The Identity Landscape – Q&A with Richard Cockle

 1. Why are mobile operators increasingly entering the market for digital identity solutions?

The digital economy demands trust, convenience and security to grow so this demand is driving opportunities for mobile identity solutions to provide and support this area.

For example many operators set up digital authentication to solve their own problem of fragmented login systems across their own services, but have seen how success in this attracts interest from the business community who can see ways to improve their customers’ experience.

 

2. Why are online businesses interested in what mobile operators, in particular, can bring to the digital identity ecosystem?

Mobile operators have a unique set of data and tools they can bring to the identity ecosystem.

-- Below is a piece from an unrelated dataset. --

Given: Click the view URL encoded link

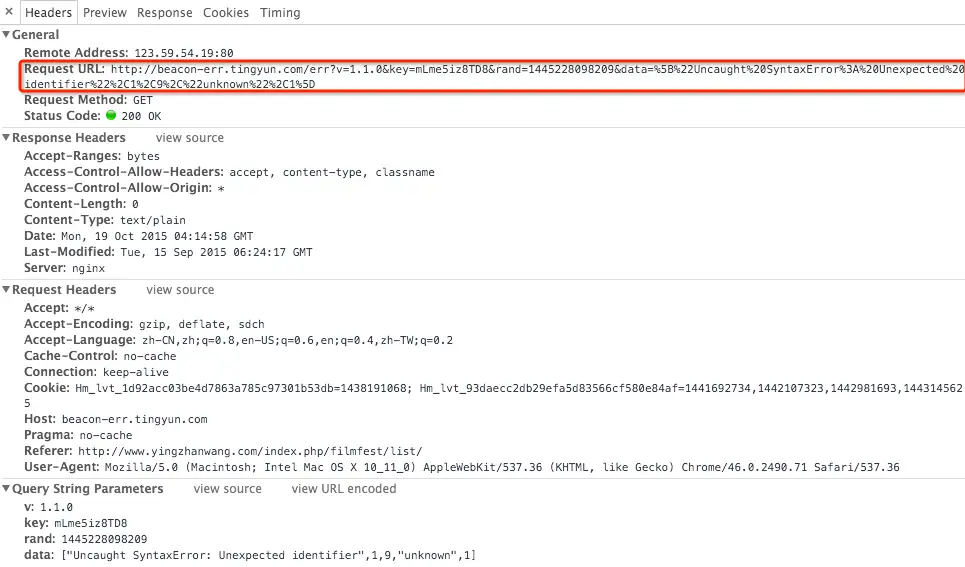Looking at the screenshot, I should [344, 489].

At the GSMA, we think of this as a ‘mobile identity toolkit’ that provides services that have use cases for tackling fraud, improving user experience in registration and authentication, helping businesses comply with new regulations and providing fintechs with new ways to qualify possible customers.

In a digital world fast becoming mobile by default, operators are able keep a continuous eye on the link between the mobile device, the subscriber and the phone number, spotting anomalies that can point to fraud.

 

3. What do you think are the hottest opportunities in digital identity right now?

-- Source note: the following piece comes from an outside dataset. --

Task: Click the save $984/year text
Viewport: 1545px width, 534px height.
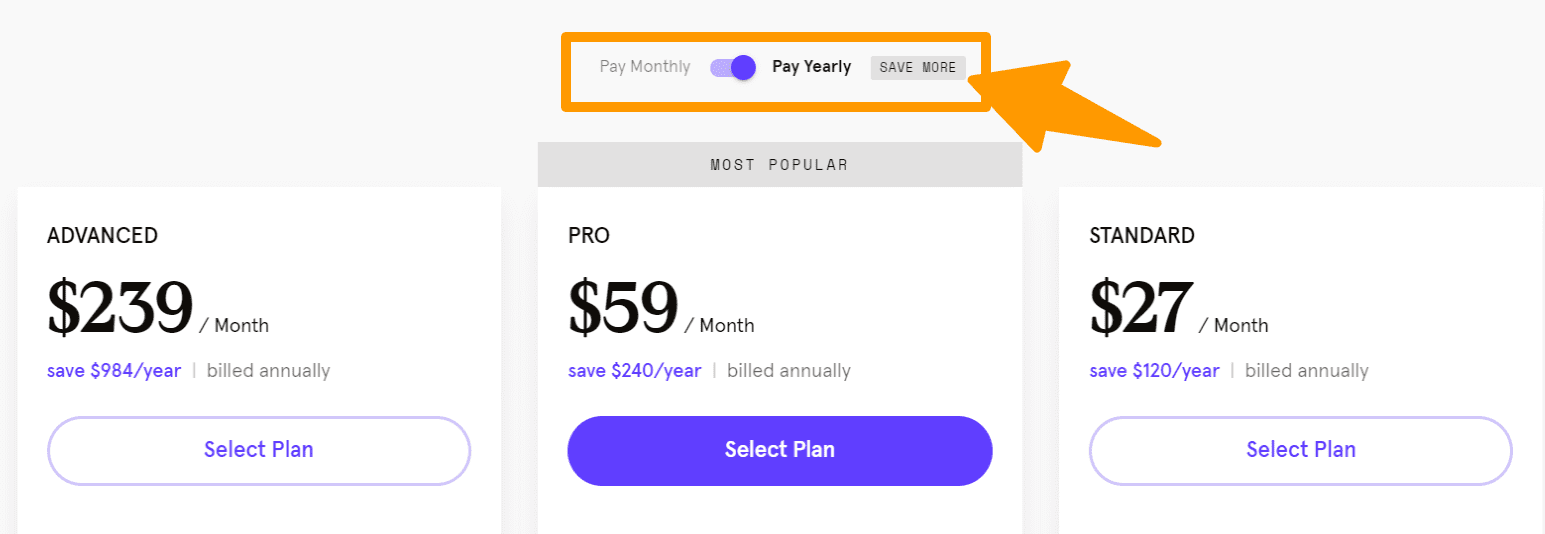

I’m thinking of two primary ones: firstly financial services, to significantly expand penetration they need to digitally transform and plainly digital ID solutions are essential for that.

But secondly, ‘knowing your customer’ (KYC) is a compliance issue nowadays with the implementation of several regulations including GDPR, AML, CCPA in California. This means businesses need identity services to help them comply and mobile operators can their channel partners can help with this.

 

4. What trends do you see emerging in the future for digital identity solutions?

Well I’m sure we’ll here more on this from our experts on this site, but a few key ones would include:

o  Growing application of AI to provide a more continuous view of contextual risk in real time

o  More governments and public private consortia initiating and deploying eID designed for use across the internet, not just with  government agencies.

o  Developments in remote identity proofing and verification will increasingly penetrate the mainstream. Advances in document authentication, liveness testing of our video selfies, allied with contextual fraud signals have significantly reduced the risks.